Nascido no município de Paulo Afonso na Bahia, Jotaerre, 39 anos, sempre atuou em várias frentes musicais. Seu tio era diretor de um bloco afro em Paulo Afonso e ele cresceu tocando percussão no meio do ijexá. Passou por banda de grunge, gospel e forró até entrar no pagodão, que no fim dos anos 1990 tomava a Bahia diante do desgaste da axé music. Em 2003, entrou na banda Marreta You Planeta, um dos nomes mais populares da cena baiana da época. Apesar da estabilidade, continuou à procura da sua marca musical única. Inspirado pelo Psirico, abriu mão do preconceito com a música eletrônica e passou a produzir no Fruity Loops, mesclando beats eletrônicos, polirritmia percussiva e o suingue da guitarra do pagode — receita que veio aperfeiçoando desde então em vídeos no YouTube e aparece consolidada no Choraviolla II.

*Segmento de dados*.
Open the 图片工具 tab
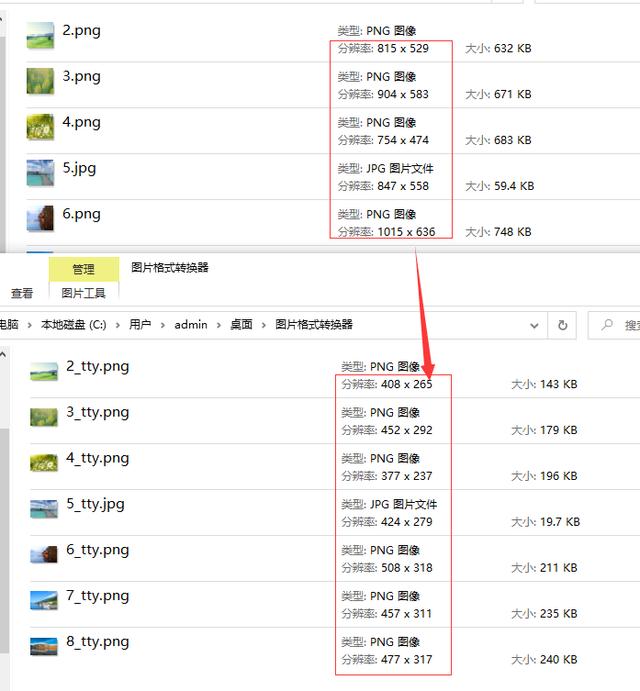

*Problemas a resolver*.
1 > Em que ano Jotaerre entrou na banda Marreta You Planeta, segundo o trecho sobre Jotaerre?
2 > Dê a continuação do trecho sobre Jotaerre, começando logo depois da última frase.
Os dados não têm nenhum papel aqui.

*Respostas das tarefas*.
1 > Em 2003.

2 >
Jotaerre não apenas domina a sua música. É uma testemunha ocular (e agente) da história do pagodão — um movimento que, apesar de ter mais de uma década de vida, ainda é pouco conhecido e negligenciado pela imprensa musical tradicional, tão míope para os fenômenos culturais das periferias nordestinas. Em 2009, Ronaldo Lemos levantou na Revista Trip uma contradição fortuita que sintetiza bem essa miopia: a imprensa apresentava Mallu Magalhães sob o prisma do “fenômeno do ‘artista de internet’”, o sucesso do “pagode elétrico” do Fantasmão nas redes era ignorado. Os dados mostravam que o vídeo mais popular de Mallu no YouTube (uma entrevista no Altas Horas) tinha 532 mil visualizações, frente a 790 mil do vídeo mais popular do Fantasmão (uma montagem de fotos feita por fã por cima da música "Kuduro"). Ainda assim, Mallu era destaque em 77 artigos na mídia tradicional contra cinco do Fantasmão.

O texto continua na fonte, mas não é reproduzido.